Information:
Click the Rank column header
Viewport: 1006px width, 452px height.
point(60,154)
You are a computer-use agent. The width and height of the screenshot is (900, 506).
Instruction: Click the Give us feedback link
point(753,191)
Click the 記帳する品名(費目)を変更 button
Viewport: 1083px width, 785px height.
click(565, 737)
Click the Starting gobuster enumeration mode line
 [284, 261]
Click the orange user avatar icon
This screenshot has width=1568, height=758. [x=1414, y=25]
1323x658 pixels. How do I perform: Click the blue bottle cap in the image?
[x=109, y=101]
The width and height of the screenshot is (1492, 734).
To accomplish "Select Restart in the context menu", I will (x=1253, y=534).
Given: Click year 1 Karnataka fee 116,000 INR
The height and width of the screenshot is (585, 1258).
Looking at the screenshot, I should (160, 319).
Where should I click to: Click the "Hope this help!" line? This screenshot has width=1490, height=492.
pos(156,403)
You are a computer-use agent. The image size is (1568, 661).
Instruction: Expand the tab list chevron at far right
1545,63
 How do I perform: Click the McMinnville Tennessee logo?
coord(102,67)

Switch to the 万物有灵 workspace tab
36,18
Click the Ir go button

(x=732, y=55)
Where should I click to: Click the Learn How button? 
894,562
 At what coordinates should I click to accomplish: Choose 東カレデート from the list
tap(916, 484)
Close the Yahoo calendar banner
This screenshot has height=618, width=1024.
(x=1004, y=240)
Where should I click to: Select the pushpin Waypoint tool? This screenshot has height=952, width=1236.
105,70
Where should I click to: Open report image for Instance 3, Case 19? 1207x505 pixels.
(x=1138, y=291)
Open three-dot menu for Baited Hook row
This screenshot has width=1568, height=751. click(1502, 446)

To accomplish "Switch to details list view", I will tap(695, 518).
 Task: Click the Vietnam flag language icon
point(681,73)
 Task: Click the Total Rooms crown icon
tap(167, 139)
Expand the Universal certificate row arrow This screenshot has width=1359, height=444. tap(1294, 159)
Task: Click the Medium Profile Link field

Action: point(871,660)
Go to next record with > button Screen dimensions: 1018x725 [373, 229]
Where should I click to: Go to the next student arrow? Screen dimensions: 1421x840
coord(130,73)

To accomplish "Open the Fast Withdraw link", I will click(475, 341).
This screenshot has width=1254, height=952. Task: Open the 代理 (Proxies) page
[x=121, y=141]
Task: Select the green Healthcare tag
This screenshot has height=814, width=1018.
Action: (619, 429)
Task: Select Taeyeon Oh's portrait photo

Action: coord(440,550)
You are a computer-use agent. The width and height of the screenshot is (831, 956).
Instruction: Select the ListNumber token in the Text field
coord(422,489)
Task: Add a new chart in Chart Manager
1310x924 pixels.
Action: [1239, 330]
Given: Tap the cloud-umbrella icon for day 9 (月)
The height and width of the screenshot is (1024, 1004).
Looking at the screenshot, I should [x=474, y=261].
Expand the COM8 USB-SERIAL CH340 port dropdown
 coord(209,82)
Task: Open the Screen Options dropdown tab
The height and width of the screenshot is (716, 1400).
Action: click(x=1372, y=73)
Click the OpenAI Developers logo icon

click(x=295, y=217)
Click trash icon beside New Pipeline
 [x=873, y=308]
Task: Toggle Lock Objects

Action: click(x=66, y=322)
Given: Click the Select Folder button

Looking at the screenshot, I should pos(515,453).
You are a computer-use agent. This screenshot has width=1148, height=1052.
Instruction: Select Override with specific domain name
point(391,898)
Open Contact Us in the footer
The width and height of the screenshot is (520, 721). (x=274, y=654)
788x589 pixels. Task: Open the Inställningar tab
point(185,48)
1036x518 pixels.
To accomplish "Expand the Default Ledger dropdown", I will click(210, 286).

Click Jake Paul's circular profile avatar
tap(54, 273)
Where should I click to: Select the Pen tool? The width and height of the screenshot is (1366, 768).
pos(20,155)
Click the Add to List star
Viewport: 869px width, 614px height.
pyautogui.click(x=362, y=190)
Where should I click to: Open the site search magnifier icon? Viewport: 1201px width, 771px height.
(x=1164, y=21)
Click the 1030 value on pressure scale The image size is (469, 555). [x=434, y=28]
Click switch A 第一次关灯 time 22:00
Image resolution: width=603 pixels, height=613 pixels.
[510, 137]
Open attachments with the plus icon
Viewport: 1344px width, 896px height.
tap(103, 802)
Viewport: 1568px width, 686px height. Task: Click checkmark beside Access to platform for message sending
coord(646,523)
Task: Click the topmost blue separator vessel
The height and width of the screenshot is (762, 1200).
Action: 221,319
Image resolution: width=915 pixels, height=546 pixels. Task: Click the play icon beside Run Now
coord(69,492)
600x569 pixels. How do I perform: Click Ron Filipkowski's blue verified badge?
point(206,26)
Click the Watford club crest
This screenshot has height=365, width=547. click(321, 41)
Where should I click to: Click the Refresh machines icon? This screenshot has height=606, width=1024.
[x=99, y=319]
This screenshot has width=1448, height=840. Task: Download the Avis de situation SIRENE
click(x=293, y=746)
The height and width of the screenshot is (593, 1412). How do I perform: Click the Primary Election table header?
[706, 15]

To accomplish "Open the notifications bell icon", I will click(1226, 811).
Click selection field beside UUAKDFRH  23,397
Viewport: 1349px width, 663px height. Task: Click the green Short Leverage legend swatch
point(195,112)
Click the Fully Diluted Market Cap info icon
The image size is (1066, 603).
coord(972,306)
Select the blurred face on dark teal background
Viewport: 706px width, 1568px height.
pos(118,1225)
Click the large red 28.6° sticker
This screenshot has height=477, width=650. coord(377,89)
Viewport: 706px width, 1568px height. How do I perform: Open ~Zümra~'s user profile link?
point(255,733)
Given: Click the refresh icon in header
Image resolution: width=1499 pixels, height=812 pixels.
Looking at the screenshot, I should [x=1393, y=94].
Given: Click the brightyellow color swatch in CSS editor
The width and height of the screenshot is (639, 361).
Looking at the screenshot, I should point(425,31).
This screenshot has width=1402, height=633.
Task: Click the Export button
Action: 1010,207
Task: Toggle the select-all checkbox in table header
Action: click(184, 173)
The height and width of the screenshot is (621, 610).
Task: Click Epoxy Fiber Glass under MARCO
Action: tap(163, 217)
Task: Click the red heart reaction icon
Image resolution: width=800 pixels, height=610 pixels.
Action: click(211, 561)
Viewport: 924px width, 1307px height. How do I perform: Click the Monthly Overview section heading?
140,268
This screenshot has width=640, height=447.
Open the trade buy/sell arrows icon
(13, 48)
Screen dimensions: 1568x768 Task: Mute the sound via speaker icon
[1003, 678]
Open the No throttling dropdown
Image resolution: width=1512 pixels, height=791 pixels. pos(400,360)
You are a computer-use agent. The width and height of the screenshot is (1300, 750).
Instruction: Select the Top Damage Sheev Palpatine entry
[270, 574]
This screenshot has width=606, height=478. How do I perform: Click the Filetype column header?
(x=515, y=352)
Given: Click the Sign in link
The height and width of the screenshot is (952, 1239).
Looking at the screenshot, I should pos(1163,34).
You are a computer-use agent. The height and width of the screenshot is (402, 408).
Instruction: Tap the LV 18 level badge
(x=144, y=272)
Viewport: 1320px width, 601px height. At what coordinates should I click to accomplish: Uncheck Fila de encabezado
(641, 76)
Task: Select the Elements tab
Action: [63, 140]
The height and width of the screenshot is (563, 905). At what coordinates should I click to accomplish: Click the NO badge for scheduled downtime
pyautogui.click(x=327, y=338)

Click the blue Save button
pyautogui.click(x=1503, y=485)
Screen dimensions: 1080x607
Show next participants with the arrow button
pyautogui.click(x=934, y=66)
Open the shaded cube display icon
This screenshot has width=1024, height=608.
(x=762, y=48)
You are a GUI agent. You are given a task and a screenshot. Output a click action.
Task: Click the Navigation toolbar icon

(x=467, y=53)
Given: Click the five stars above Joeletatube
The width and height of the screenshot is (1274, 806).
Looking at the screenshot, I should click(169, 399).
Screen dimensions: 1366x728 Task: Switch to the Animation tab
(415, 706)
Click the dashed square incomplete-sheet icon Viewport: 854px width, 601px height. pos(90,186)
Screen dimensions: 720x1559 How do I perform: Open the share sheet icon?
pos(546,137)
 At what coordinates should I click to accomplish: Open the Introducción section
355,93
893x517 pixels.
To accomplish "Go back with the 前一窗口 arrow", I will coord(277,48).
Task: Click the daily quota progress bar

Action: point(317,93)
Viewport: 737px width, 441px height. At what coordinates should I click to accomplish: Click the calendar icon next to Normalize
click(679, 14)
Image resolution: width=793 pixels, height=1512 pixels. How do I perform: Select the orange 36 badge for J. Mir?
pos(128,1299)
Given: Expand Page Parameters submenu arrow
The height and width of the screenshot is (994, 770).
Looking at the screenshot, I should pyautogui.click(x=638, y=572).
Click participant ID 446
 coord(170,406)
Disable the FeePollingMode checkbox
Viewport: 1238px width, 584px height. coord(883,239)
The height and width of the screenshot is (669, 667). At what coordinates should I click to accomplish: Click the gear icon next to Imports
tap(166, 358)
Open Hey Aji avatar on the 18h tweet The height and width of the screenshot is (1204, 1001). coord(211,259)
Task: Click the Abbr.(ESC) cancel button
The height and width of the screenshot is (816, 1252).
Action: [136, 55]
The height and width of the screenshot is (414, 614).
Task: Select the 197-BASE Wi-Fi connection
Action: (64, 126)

The problem: Above are some lines. Repeat exactly, and only, those from the line that has "Click the orange user avatar icon" through the line that has "You are a computer-use agent. The image".

Output:
Click the orange user avatar icon
This screenshot has width=1568, height=758. [x=1414, y=25]
1323x658 pixels. How do I perform: Click the blue bottle cap in the image?
[x=109, y=101]
The width and height of the screenshot is (1492, 734).
To accomplish "Select Restart in the context menu", I will (x=1253, y=534).
Given: Click year 1 Karnataka fee 116,000 INR
The height and width of the screenshot is (585, 1258).
Looking at the screenshot, I should (160, 319).
Where should I click to: Click the "Hope this help!" line? This screenshot has width=1490, height=492.
pos(156,403)
You are a computer-use agent. The image size is (1568, 661).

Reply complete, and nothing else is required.